The present article explores the key aspects of foam science, including critical micelle concentration (CMC), elasticity, DLVO Theory stability, Ostwald ripening, draining and antifoams. These variables were built into algorithms in a series of free online applications,a which formulators can access to explore how changes in variables will impact the foam. Most illustrations provided in this article are taken from the online apps; references to the key academic papers used in their development are also provided here.

CMC and Foam

Most formulators know two key parameters for a surfactant: the CMC and the surface tension (γ) at and above the CMC. The energy needed to create a foam is proportional to γ, so more foam is created for less energy with a smaller γ. Typically, foams are generated effectively around the CMC, so a lower CMC means that less surfactant is required.

However, from these two values comes surface concentration of the surfactant (Γm), another parameter of importance in understanding foams. Careful scientists can get exact values for Γm from the isotherm data obtained by plotting CMC versus concentration. An isotherm can also be approximated from just the CMC and γ,1 as calculated in Figure 1. The Γm value is vital for estimating the elasticity of the foam interface, described next.

Elasticity of Foam

Foam cannot be created without elasticity (E), which is what restores the foam wall upon distortion. Foam based purely on water, for example, has no elastic restoring force and thus breaks up instantly. As one’s intuition suggests, the more elastic the foam wall, the more resistant it is to damage. In addition, a rigid and well-packed foam wall is more resistant to ripening, drainage and antifoams, as will be shown later.

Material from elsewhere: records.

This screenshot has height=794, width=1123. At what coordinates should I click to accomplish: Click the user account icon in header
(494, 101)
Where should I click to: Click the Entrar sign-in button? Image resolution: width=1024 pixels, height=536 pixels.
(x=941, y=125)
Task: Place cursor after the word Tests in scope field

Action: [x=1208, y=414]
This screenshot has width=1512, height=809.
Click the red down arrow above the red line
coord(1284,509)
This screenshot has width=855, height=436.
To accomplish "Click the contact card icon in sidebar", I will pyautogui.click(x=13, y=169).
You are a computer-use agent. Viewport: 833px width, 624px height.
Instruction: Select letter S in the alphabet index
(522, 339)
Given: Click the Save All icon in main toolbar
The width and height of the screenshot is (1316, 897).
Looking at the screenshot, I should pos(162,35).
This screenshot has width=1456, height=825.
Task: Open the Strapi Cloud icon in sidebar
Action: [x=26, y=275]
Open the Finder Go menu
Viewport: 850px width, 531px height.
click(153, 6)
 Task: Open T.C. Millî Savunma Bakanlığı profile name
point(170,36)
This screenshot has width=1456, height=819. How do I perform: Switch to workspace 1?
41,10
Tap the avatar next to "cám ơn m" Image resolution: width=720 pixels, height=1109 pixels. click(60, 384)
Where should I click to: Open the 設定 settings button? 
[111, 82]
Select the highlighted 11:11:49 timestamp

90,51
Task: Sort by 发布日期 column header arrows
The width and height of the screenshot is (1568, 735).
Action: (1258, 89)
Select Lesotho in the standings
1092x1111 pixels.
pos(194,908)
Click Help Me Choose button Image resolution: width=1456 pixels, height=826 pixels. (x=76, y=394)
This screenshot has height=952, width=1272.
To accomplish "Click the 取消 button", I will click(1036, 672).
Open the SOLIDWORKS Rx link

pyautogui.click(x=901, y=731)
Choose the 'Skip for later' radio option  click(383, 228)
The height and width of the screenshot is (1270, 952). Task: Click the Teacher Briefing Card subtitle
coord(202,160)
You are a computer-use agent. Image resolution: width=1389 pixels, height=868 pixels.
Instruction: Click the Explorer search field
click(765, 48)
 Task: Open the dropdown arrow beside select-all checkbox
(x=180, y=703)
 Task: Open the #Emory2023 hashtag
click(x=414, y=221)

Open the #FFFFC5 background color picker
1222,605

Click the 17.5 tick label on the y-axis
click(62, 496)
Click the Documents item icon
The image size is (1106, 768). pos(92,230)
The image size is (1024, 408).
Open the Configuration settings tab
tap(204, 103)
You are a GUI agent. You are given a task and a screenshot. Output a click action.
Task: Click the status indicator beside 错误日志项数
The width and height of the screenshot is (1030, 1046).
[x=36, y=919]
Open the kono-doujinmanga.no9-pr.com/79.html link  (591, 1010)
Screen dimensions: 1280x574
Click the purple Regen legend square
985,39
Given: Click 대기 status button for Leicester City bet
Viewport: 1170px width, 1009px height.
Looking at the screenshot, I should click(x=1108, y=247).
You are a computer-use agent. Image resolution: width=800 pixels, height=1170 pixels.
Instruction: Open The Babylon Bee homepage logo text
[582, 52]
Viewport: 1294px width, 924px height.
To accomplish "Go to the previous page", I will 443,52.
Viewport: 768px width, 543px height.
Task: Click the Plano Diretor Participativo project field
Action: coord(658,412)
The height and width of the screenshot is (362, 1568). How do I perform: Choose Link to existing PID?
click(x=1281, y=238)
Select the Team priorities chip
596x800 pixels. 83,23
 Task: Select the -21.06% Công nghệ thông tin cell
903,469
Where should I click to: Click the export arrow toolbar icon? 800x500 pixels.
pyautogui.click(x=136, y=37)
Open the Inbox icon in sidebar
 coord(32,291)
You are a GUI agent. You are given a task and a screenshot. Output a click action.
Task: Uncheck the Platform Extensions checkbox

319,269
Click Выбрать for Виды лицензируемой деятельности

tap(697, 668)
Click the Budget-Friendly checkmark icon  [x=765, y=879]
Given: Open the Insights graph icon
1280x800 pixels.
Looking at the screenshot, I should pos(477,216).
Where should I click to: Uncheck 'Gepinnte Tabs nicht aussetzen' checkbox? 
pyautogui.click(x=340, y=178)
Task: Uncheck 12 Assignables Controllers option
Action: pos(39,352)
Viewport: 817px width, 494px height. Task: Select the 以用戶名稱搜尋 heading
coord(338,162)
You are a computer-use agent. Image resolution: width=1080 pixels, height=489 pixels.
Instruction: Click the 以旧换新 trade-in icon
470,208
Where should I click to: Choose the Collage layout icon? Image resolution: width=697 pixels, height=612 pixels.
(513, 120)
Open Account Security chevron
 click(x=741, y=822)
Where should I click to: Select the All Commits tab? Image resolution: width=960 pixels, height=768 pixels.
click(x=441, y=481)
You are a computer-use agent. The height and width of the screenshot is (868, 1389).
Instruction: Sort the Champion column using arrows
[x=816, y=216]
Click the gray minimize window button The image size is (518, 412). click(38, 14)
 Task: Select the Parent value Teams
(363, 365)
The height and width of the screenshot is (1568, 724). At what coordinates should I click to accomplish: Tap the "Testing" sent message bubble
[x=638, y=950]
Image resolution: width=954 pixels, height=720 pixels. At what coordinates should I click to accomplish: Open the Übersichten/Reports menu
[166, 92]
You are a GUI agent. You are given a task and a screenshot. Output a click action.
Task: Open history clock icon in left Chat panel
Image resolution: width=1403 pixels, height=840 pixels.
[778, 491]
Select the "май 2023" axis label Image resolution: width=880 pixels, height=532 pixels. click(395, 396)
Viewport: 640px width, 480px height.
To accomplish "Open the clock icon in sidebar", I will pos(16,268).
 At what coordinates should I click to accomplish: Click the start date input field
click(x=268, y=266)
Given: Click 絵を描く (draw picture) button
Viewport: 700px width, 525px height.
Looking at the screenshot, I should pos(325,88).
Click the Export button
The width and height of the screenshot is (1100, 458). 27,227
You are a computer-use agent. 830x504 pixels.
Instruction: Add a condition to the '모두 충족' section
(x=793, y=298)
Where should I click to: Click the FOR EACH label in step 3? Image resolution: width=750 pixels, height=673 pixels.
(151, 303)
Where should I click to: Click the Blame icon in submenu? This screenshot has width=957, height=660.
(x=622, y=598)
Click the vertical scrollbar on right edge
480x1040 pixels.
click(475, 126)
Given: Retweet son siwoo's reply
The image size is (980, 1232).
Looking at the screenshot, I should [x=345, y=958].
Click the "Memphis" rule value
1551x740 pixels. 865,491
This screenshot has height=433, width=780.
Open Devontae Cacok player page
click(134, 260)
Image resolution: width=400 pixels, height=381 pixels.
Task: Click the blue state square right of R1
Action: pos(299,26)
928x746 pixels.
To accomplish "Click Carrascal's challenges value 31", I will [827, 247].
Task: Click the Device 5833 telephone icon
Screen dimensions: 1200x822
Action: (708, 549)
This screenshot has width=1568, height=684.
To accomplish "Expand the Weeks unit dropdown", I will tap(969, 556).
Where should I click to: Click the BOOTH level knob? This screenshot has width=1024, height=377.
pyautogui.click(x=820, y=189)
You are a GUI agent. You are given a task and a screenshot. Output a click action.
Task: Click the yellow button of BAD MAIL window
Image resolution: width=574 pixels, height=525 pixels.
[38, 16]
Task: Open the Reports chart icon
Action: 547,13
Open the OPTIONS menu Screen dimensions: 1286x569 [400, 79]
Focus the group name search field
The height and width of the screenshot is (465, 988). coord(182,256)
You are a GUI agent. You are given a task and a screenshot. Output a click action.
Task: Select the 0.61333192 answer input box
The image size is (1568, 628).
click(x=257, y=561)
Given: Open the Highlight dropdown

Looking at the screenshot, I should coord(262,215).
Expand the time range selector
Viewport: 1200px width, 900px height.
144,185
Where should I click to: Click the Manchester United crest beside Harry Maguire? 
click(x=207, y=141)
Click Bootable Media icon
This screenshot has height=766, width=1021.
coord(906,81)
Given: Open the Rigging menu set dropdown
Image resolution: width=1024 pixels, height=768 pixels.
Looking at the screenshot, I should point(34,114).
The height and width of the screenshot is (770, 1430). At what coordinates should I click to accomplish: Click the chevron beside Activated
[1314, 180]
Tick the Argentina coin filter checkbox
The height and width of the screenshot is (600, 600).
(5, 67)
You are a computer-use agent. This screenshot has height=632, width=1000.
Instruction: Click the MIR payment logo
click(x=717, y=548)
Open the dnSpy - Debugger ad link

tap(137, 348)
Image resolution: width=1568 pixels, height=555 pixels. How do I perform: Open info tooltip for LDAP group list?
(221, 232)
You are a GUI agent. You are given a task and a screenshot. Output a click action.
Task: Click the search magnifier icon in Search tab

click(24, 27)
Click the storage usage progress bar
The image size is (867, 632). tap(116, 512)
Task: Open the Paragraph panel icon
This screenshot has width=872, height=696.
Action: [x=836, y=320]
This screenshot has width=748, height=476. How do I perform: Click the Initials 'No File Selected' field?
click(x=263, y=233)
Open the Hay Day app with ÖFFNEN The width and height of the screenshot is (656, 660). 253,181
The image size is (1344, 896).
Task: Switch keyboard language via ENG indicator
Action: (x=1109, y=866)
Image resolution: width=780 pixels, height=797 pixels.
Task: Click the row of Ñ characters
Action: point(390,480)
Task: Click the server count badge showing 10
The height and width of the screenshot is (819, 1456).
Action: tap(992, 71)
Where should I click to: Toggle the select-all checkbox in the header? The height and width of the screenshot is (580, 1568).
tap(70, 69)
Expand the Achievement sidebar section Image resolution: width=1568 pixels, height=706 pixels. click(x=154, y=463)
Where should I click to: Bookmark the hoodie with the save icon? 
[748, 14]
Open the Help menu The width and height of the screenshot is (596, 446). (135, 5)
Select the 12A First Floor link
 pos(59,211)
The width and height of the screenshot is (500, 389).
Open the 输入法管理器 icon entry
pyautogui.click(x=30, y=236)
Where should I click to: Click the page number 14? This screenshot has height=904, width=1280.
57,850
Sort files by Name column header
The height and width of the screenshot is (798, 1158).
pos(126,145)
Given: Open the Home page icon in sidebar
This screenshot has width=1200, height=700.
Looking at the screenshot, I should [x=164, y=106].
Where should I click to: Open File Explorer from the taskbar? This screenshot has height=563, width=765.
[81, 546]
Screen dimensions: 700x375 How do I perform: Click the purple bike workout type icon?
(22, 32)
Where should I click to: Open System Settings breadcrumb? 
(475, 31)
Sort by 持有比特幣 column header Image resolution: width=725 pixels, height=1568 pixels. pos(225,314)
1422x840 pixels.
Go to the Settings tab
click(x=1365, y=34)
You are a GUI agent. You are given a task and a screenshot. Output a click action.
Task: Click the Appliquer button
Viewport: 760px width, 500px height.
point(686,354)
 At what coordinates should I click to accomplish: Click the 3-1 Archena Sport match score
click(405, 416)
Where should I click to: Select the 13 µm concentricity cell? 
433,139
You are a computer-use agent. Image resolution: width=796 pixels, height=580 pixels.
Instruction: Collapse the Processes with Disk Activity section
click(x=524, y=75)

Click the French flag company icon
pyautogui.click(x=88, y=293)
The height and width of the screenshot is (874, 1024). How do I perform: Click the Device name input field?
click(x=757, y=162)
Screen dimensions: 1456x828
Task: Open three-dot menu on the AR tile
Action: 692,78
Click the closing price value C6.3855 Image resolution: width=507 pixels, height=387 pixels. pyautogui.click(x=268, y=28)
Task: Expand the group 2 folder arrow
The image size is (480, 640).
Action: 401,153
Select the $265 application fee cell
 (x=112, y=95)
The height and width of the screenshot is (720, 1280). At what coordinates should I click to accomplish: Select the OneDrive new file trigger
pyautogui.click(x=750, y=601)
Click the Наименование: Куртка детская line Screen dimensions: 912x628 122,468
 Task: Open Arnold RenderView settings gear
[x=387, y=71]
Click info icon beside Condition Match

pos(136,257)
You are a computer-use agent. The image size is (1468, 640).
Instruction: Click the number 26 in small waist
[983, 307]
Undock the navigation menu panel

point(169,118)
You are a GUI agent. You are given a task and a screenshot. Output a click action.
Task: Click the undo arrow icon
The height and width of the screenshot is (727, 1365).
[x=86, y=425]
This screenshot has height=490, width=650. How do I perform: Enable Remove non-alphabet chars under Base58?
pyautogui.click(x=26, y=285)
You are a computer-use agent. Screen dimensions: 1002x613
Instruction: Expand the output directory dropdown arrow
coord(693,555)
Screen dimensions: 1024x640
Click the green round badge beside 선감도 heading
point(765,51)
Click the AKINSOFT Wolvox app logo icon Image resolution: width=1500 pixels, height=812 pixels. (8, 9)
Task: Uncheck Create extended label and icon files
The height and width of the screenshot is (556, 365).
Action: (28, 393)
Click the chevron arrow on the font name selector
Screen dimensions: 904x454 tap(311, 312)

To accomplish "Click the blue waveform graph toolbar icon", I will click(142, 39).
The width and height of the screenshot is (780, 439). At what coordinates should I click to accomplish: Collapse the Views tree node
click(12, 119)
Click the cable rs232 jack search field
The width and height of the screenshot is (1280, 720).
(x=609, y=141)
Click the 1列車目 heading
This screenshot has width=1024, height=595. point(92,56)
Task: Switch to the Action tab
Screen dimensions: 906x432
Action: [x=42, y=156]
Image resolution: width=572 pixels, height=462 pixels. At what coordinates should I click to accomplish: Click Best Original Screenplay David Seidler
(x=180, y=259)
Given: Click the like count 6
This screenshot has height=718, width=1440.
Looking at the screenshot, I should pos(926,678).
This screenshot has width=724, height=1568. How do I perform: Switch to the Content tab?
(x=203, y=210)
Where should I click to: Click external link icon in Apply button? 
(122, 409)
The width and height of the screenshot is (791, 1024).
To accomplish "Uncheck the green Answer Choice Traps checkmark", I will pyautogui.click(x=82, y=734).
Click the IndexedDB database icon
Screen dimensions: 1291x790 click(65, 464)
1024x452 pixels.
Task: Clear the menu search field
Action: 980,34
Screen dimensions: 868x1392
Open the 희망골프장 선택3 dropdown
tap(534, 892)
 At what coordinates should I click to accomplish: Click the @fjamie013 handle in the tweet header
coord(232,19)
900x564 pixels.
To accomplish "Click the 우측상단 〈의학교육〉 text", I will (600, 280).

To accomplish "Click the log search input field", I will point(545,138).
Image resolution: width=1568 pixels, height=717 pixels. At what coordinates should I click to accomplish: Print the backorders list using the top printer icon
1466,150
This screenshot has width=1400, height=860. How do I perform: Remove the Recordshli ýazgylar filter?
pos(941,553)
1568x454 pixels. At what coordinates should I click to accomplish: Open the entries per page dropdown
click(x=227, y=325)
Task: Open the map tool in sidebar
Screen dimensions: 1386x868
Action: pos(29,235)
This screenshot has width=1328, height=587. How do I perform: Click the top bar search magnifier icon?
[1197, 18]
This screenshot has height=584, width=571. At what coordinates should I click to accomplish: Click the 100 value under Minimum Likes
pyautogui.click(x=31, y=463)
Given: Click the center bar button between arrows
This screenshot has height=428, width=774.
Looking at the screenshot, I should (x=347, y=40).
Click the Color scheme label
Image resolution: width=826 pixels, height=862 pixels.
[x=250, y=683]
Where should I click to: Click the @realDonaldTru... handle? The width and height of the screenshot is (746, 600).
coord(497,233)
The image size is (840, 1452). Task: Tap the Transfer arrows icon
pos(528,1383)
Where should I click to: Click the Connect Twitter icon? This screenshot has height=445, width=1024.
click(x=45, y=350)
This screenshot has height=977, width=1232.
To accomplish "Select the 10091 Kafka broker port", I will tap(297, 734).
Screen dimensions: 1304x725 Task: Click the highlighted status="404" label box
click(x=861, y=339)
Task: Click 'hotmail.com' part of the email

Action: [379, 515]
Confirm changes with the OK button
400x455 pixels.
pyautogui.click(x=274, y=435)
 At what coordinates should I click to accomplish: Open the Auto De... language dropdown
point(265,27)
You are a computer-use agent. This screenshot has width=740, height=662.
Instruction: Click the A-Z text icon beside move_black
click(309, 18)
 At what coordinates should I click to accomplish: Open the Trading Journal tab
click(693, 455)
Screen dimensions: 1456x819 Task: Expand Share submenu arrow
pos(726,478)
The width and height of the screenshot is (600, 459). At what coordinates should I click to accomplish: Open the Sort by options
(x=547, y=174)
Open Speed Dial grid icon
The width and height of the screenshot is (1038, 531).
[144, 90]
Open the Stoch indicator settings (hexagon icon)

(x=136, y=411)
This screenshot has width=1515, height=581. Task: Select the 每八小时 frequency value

E is basically the change in γ of the wall as the area of the wall increases.2 For pure water, there is no change in γ, and no E. If the γ of the wall is low, and increasing the area creates sites with no surfactant, then the change in γ and the E are large. Some readers will know this as the Gibbs or Marangoni effect.

E can be calculated by:

E = 4RT Γm² × K² × c/(H (1 + K × c)² + 2Γm × K)

Eq. 1

where c is the concentration of surfactant, and K is a constant that depends on the CMC.

Figure 2 shows how the concentration dependence of the elasticity can be calculated for the surfactant in Figure 1. The more surfactant, the higher the elasticity—up to a maximum. Whether the elasticity actually decreases after that is a matter of debate, but according to the laws of physics, it should.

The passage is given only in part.